- **The problem**
In the quantum topology abstract, what form is the quantum manifold expressed as?

- **Source passage**
= = = = =

Abstracts of Articles
Diaa A Ahmed
e-mail: diahmed@yahoo.com
Quantum theory demonstrated that the manifold and the dynamics are connected in such a mathematical manner that vectors and their duals are connected in the theory of functional spaces. "Quantum Topology" is an extension of the space-time manifold into a functional space that incorporates the quantum dynamics; the quantum space. The quantum manifold is expressed as an antilinear-bilinear form. Quantum space is the invariant arena where physical interactions are projected from.
Set theory offer a sound mathematical foundation to study topology, gauge group, and quantum logic structures of the quantum space. A coherent theory should find one mathematcal structure on the set that can be represented as topology, gauge group, and quantum logic to account for the dynamics. Fourier analysis gives us an insight into the connectedness of D and Q (Fourier Transformation), and into the projection of rays of D and Q from the quantum space (Fourier Representation). Quantum set is defined as the 2-fold infinite set of the dual coordinates of the quantum space D and Q provided by the Fourier representation. Topological structures; both quantum and classical are defined by commutation relations of D and Q. Continuous mathematical transformations on the quantum set generates a topological group that gives rise to a compact group manifold and a gauge field (Fibre Bundle Representation). To take account for the fibre bundle structure of the dynamics in quantum space, the group structure of the quantum set is introduced into the functional integral to formulate "Quantum Topodynamics".
The quantum logic approach to formulate the dynamics is to represent the continuous mathematical operation on the quantum set as logical operation, and to represent the algebraic structure as an orthomodular structure. This approach translates the group structure into the language of quantum logic (quantum numbers; properties) and gives us an insight into quantum computation and, a criterion for the finiteness of the functional integration in the theory on the basis of the global properties of the functional space. An immediate application to this is to use the fibre bundle structure for quantum computation. First, to represent the fundamental logical operation as quantum interference, and then to reflect the group structure in a matrix quantum interference devise, provided we devise an approperiate coding for the quantum numbers. This matrix processor allows N x N gauge potentials to act on the phases of N rays, and the quantum interference of these rays is equivelant to performing functional integration to generate continuous holographic output that represents mathematically the topology of the quantum state being computed.
Functional space is different from Hilbert space; it has global properties that Hilbert space does not have.

= = = = =

- **Supplied material**
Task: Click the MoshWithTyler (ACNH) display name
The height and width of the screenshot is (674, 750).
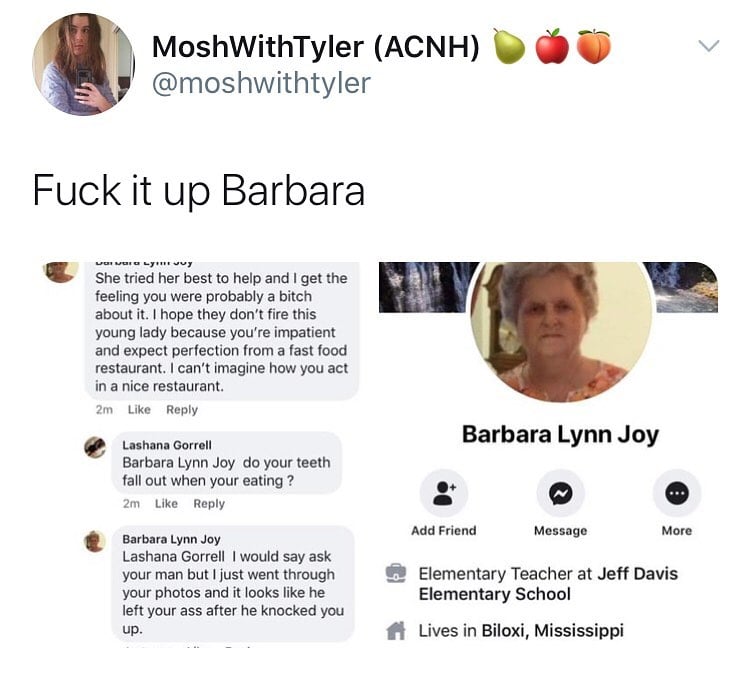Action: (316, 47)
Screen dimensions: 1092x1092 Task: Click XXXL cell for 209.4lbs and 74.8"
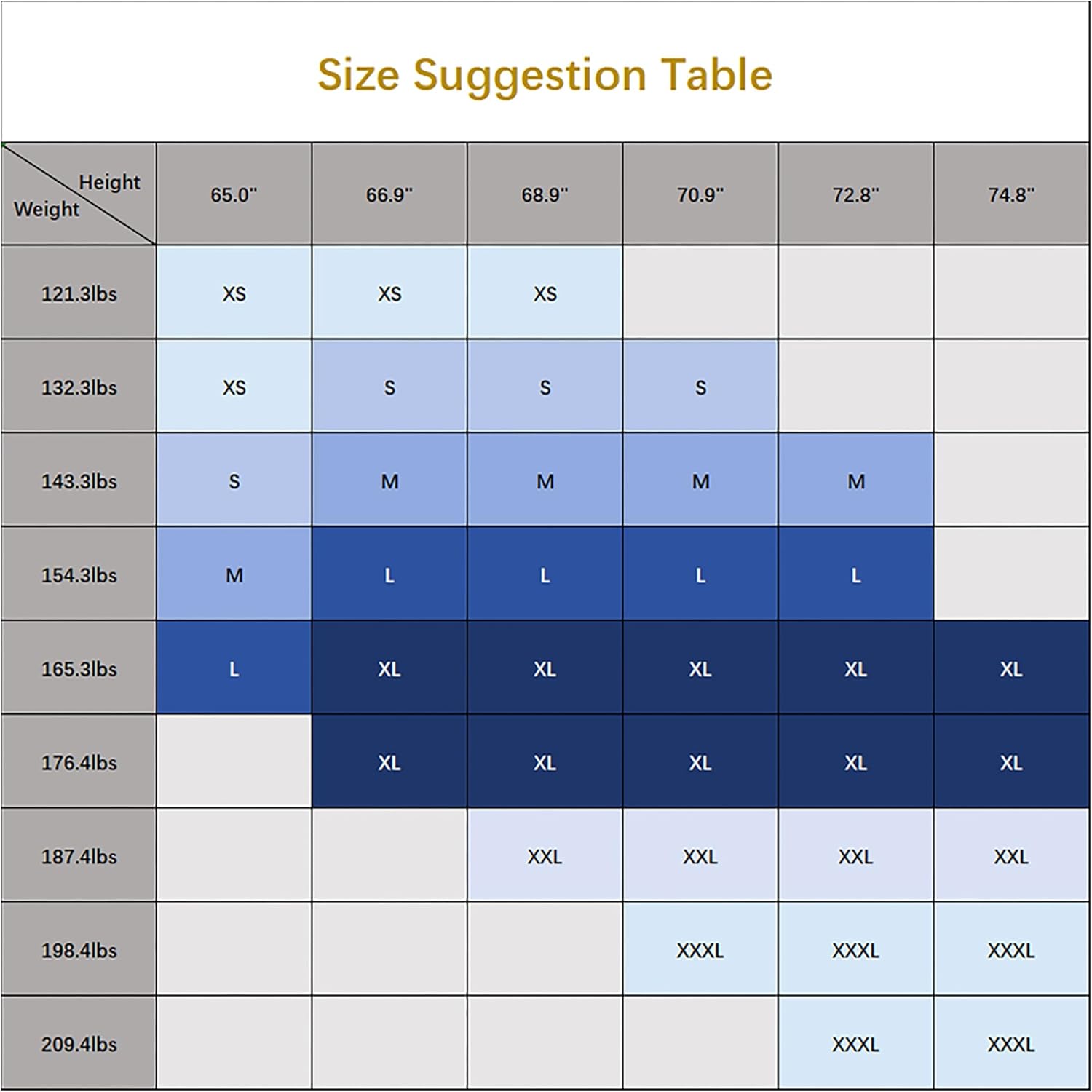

= = = = =

- **Expected answer**
An antilinear-bilinear form.